The judges decided that the tax collectors had gone overboard in trying to deny hundreds of thousands of dollars in tax credits to the creators of "To Tell the Truth" on the grounds that their programs were of no lasting interest.

Producers of many other television game shows also benefit from the Jan. 29 ruling.

The fight was over whether Goodson-Todman Enterprises Inc. could take an investment tax credit for episodes of "To Tell the Truth" produced in the 1970s. For that show alone, the credit reduced the producer's tax bill by more than $500,000.

Under the law then in effect, films and tapes qualified for the credit only if it seemed that they would have a useful life akin to that of more ordinary capital goods. The credit was denied to programs "the market for which is primarily topical or is otherwise essentially transitory in nature."

The lawmakers had in mind news shows and sports events as the sort of transitory programming that would not qualify for the credit. But in its regulations, the IRS went further and decided that game shows were enough like sporting events that they should be denied the credit.

But the appellate judges deciding Goodman-Todman Enterprises v. Commissioner ruled that the IRS' interpretation did not jibe with reality. The judges did not even have to look to the continuing viewership of Groucho Marx's "You Bet Your Life" or the nostalgic reruns of "What's My Line?" on public broadcasting stations to decide that there was nothing very topical about a celebrity panel trying to decide which contestant was the real bullfighter and which were just figuratively throwing the bull. The questioning often is designed "to provide stars with openings for cute rejoinders," Judge Thomas J. Meskill noted, and the broadcasts "are watched for their entertainment value without regard to which contestants win or lose."

In fact, he pointed out, the programs were designed specifically to avoid current concerns and "to have the shelf life demanded by the syndication method of distribution," under which programs might be run many months after they are taped.

Meskill agreed with the IRS that its expertise in interpreting the language of the Tax Code should be respected by the courts, but insisted that "the deference paid to Treasury regulations is not boundless." The denial of investment tax credits to game shows, he said, is one of those holdings that has to be struck down as "unreasonable or clearly contrary to the language or spirit of the statute."
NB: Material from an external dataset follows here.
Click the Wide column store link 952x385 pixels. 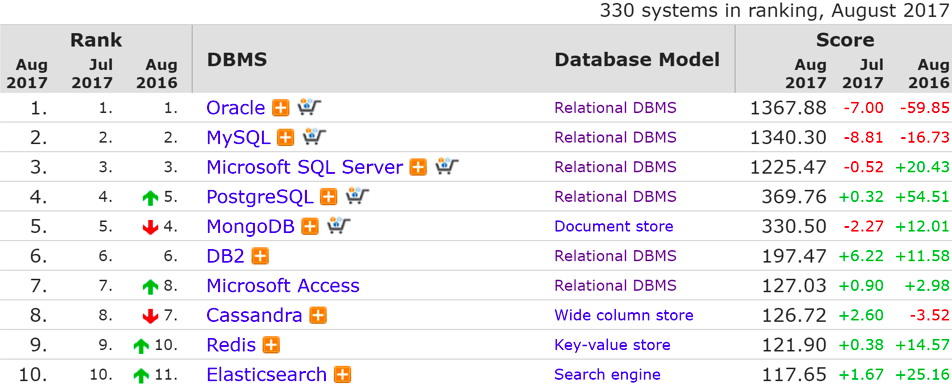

In other cases, courts ruled that:

*Federal agencies must check the truth of pejorative reports before they can keep them in a personnel file. The State Department argued that it had complied with the Privacy Act by including in the file of a job applicant her rebuttal of allegations that she had lied and cheated the government out of benefits. But the U.S. Court of Appeals in Washington ruled that the law demands more. The agency never decided whether the charges were true because the applicant decided that she didn't want the job after all.

Nonetheless, the court ruled, State Department brass must hold a hearing or otherwise investigate the claim, and can keep the report of wrongdoing in the file only if they are convinced that it is true. (Doe v. U.S., Jan. 17)

*A company can be forced to sue in a federal court far from its headquarters, even if its home state forbids enforcement of such "forum selection clauses." In Alabama, it is against public policy to let a contract curb a citizen's right to sue. So when a local distributor ran into trouble with his New York suppliers, he sued in federal court. But the U.S. Court of Appeals in Atlanta said that the case had to be moved to New York. The federal court system does not ban "forum selection clauses," the judges explained, so if the distributor wants to use the federal courts, he is bound by a contract provision that all litigation must be in the Big Apple.(Stewart v. Ricoh, Jan. 10)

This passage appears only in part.